Starting of with a grilled cheese sandwich for each fatty melt, then adding the fried eggs and the patty. We added tops too, but we had to wait for them to finish toasting.
We made about a dozen porcupine meatballs — enough for four sandwiches and a snack.
Fatty Melts and Porcupine Meatball Subs
When she isn’t working, Kara reads food blogs. She reads them for hours at a time. She never rarely makes any of the food she reads about. But a few weeks ago, when she read about fatty melts on Serious Eats, a social information network for foodies, they sounded crazy enough that I asked her for the link to the recipe page so that I could send it to my youngest brother, Benjamin. As I expected, he went off‐the‐walls crazy about it (he’s easily excitable, even for an almost‐eleven‐year‐old), and the more I thought about it, the more it did seem like a good idea. So I pledged that Kara and I would make fatty melts and tell him all about them, knowing full well the improbability that he would ever convince our father to make such a dish.

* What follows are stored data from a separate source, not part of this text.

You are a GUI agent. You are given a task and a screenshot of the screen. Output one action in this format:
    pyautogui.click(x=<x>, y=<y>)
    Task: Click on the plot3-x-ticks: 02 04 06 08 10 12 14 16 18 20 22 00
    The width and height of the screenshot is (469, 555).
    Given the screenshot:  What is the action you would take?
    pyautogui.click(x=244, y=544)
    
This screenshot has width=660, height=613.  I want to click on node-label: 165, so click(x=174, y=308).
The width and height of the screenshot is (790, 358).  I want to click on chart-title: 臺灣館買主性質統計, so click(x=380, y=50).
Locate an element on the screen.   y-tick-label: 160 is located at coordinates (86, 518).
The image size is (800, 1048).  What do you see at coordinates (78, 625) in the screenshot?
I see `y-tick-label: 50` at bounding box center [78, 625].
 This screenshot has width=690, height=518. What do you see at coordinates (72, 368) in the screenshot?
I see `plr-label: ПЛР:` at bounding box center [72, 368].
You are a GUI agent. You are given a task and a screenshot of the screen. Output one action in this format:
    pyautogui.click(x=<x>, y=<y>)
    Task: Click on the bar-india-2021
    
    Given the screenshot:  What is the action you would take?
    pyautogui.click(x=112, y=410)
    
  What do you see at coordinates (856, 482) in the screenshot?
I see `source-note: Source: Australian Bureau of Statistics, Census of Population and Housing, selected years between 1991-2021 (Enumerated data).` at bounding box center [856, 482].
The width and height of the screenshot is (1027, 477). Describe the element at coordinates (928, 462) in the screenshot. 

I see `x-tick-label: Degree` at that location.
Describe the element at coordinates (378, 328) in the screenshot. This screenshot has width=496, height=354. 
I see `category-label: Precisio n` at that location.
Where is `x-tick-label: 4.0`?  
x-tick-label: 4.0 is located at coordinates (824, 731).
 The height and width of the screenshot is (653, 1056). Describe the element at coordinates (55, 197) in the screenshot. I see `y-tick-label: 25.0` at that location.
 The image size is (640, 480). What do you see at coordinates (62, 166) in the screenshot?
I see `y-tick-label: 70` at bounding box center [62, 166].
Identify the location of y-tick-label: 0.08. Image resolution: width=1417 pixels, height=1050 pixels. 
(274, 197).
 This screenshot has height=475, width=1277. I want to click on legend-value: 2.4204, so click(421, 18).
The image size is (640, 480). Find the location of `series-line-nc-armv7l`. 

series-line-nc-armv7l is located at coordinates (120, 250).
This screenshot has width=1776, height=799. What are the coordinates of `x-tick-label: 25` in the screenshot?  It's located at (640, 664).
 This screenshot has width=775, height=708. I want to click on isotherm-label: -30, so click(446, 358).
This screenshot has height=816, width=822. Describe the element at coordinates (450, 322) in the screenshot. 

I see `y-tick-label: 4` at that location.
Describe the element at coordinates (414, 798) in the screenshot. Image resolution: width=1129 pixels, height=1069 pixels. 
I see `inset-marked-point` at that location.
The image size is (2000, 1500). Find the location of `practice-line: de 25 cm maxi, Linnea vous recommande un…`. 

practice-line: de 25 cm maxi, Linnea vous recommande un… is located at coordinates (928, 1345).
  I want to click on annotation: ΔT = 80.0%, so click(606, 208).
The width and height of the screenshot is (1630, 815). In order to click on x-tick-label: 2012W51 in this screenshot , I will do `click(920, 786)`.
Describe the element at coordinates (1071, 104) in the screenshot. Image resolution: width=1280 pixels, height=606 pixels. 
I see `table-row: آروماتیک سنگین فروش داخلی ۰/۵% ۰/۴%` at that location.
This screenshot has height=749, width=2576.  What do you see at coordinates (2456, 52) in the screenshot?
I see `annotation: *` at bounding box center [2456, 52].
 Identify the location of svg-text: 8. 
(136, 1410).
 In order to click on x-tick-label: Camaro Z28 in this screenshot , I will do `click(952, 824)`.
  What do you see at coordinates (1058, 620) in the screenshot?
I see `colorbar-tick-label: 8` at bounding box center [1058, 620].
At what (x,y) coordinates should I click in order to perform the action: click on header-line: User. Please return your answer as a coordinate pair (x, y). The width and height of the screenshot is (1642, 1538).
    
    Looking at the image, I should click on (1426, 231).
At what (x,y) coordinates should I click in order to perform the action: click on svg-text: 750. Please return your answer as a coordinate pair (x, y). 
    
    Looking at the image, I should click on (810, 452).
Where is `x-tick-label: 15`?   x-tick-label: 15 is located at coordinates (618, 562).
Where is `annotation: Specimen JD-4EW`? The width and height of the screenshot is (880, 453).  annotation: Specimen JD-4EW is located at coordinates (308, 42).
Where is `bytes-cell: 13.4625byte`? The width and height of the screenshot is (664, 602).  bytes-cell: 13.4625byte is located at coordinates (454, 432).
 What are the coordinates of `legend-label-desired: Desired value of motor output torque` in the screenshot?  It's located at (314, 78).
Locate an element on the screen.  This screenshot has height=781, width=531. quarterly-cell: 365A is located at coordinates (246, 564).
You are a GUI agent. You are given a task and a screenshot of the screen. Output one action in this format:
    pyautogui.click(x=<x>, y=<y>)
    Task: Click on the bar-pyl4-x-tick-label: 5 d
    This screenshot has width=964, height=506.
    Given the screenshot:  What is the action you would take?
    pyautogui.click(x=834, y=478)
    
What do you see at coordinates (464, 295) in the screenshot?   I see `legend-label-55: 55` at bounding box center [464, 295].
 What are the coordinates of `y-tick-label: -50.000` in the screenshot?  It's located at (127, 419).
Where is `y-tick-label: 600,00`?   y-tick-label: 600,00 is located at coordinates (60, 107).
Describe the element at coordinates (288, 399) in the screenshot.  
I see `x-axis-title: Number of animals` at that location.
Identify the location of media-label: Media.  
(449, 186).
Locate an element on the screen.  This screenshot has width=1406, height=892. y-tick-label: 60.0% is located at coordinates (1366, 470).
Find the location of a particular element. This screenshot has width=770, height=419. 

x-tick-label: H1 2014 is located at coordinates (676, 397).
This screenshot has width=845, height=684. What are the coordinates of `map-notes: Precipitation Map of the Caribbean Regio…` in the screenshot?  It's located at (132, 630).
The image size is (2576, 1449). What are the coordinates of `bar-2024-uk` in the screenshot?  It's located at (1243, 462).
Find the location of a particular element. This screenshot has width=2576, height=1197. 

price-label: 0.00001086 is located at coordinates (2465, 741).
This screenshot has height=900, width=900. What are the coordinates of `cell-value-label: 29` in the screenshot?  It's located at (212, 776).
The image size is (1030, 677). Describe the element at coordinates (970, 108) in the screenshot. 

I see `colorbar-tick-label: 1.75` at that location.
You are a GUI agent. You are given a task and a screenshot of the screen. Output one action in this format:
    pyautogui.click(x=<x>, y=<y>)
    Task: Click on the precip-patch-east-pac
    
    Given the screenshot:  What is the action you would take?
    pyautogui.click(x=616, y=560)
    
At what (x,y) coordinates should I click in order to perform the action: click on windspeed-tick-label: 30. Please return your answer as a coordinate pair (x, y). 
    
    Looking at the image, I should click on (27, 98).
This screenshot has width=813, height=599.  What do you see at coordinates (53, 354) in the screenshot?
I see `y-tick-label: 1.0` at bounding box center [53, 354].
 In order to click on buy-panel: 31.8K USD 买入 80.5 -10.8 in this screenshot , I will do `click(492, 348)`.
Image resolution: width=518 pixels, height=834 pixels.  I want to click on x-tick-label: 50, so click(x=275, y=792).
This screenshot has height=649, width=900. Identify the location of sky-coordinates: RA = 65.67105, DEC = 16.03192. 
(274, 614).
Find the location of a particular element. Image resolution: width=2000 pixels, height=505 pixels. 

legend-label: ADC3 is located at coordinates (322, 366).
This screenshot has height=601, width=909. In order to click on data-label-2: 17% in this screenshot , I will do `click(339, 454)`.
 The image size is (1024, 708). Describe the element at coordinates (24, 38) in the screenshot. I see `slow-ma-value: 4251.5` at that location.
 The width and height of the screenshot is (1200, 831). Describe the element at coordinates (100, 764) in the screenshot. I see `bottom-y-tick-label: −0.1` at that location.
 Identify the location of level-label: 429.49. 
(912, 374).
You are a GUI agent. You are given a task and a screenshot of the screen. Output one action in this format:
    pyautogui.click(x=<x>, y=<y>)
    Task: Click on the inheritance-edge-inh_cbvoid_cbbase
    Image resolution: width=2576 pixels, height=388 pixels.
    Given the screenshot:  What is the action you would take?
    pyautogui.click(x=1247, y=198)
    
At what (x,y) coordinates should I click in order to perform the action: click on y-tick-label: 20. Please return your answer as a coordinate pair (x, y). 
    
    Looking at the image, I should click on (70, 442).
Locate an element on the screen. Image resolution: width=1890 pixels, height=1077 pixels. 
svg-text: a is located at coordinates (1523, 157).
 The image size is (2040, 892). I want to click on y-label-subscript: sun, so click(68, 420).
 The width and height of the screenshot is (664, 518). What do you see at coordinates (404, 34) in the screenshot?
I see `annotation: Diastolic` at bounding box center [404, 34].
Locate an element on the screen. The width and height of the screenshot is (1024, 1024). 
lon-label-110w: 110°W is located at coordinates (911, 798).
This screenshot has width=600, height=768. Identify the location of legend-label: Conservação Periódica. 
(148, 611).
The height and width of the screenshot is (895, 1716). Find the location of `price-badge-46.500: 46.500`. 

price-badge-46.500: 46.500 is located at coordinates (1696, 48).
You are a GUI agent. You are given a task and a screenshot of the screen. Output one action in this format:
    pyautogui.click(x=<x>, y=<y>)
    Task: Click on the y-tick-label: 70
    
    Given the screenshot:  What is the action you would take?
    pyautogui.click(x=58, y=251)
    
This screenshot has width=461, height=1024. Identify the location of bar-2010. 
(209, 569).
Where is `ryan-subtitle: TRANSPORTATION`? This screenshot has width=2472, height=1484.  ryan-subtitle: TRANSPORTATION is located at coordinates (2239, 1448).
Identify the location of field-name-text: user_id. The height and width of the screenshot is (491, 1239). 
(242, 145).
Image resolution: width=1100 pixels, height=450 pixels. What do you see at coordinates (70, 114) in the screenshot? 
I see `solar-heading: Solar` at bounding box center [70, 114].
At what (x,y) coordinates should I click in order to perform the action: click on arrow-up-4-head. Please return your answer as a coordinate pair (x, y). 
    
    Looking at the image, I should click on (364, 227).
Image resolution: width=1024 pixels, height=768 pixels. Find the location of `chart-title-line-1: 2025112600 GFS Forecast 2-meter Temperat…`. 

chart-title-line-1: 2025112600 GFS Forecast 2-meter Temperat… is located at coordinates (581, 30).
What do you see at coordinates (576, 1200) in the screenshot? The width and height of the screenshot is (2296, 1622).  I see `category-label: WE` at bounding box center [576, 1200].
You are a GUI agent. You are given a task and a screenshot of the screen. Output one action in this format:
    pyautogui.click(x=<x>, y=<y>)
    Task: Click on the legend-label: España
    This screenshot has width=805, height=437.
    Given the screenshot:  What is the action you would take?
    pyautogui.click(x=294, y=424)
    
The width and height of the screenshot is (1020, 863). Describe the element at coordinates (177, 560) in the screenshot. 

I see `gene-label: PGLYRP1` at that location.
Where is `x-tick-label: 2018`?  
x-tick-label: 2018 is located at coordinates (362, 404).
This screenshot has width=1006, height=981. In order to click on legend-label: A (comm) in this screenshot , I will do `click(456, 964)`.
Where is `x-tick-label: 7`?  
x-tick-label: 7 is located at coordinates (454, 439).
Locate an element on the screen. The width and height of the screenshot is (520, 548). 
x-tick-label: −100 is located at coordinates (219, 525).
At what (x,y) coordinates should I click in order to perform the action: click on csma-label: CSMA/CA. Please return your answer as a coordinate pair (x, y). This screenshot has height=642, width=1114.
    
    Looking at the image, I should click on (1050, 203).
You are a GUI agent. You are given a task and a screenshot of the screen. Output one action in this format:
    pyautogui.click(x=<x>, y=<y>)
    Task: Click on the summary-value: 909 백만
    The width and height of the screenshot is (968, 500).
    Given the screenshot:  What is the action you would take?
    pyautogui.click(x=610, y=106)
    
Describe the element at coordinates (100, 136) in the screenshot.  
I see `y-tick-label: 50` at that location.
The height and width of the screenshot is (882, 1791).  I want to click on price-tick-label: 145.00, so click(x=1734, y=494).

Here’s why. To make a fatty melt, one takes a hamburger (Adam Kuban, the originator of the recipe, recommends a quarter‐pounder.) and sandwiches it between two grilled cheese sandwiches. That means one uses four slices of bread, two or four slices of cheese, and a quarter‐pound of ground beef, plus accessories like onion, tomato, and lettuce. My father, a man of wisdom and economy, never even makes a hamburger patty without first having blended the beef with rolled oats. To him, the fatty melt would be a mere unhealthy extravagance, and unpalatable to boot.
When we made fatty melts two weeks ago, we ended up changing the recipe a bit. First, we decided to make cheesy western fatty melts. This means that we added a fried egg on top of the burger. Normally, one adds cheese as well, but since there was already cheese in the grilled cheese sandwiches, we decided to skip that step. Second, the meat we had available was a blend of ground mutton and lamb which we had found on sale at Tesco. This replaced the beef. Third, we didn’t use anywhere near a quarter‐pound of meat. There may have been a quarter‐pound between the two sandwiches we made, but all the labels were in metric, so we aren’t sure. Last of all, we added jalapeños to one of the grilled cheese sandwiches on each burger. This was to give the burger a little “kick”, but in the end, there was so much flavor, I didn’t really notice them.
When we ate our fatty melts, they were so big that after the first few bites we ended up eating the fried egg on one sandwich, and the burger patty on the other sandwich. Nonetheless, we were able to give Benjamin a very favorable report, and we plan to eat them again this coming week.
With the meat left over from the fatty melts, we decided to make meatball subs. But not just any meatball would do. We decided to make porcupine meatballs by adding cooked rice to the breadcrumbs, mutton, egg, and seasonings. After Kara mixed them up, she shaped them, and we browned them in a skillet. Kara says next time, somebody else (presumably that means me) has to mix and shape them and deal with raw meat under the fingernails. We let the meatballs simmer for a while in some tomato sauce, and then placed them on top of toasted sub rolls prepared with olive oil, salt, pepper, seasoning, and grated cheese. They went back into the oven to melt the cheese and get the sauce piping hot. It turned out to be an excellent way to use leftover meat.